▸ Instructions for the task: Count the lines below that contain the string "beside", matching case exactly. Reply with only the number.

[Raw records]
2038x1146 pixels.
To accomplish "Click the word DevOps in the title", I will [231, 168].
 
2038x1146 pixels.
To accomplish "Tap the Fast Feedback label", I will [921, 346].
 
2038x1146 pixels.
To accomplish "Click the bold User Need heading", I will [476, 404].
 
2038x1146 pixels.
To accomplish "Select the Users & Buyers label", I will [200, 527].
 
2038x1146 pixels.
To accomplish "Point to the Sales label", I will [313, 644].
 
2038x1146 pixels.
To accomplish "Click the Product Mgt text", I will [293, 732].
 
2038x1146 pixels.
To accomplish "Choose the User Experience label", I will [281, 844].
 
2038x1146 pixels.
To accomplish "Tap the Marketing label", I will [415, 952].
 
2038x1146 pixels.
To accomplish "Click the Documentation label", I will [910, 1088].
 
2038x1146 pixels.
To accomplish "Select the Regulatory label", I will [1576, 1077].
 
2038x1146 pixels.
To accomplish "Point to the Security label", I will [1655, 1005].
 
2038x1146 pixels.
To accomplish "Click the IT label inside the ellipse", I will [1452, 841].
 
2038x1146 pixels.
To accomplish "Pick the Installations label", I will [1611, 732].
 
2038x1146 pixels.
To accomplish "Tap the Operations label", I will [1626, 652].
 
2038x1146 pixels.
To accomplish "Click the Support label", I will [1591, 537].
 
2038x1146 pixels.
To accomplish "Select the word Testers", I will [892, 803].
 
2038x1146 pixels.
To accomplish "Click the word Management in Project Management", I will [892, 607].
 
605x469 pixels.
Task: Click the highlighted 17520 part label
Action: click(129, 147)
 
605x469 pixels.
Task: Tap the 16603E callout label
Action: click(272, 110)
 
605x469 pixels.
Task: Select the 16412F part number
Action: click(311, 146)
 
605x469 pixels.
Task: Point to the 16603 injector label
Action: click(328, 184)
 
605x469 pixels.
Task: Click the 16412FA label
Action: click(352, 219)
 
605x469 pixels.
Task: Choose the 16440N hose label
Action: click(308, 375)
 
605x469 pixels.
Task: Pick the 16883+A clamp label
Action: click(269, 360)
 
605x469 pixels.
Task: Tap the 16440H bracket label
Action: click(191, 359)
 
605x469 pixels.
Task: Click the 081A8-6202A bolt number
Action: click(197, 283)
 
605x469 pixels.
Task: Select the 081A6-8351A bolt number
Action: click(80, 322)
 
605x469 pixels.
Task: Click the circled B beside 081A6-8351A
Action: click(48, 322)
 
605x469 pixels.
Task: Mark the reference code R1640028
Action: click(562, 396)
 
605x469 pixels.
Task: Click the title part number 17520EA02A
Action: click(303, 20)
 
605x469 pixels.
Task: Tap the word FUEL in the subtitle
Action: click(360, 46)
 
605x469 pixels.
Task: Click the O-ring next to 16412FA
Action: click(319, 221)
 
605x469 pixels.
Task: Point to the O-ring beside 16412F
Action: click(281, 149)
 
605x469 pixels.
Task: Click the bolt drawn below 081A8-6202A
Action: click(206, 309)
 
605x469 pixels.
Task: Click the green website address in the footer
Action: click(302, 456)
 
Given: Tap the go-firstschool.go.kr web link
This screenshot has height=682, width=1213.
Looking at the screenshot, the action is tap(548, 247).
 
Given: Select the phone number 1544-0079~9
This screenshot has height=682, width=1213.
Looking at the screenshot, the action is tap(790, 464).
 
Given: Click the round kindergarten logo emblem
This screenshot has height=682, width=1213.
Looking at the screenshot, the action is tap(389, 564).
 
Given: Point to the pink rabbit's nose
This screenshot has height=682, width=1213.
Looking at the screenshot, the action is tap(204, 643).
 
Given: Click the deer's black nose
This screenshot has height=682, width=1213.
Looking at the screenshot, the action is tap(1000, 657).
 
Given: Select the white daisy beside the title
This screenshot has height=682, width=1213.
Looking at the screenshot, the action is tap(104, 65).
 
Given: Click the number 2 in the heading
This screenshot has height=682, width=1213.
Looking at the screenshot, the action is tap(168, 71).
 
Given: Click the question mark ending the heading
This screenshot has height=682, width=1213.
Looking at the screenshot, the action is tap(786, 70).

▸ Answer to the problem: 3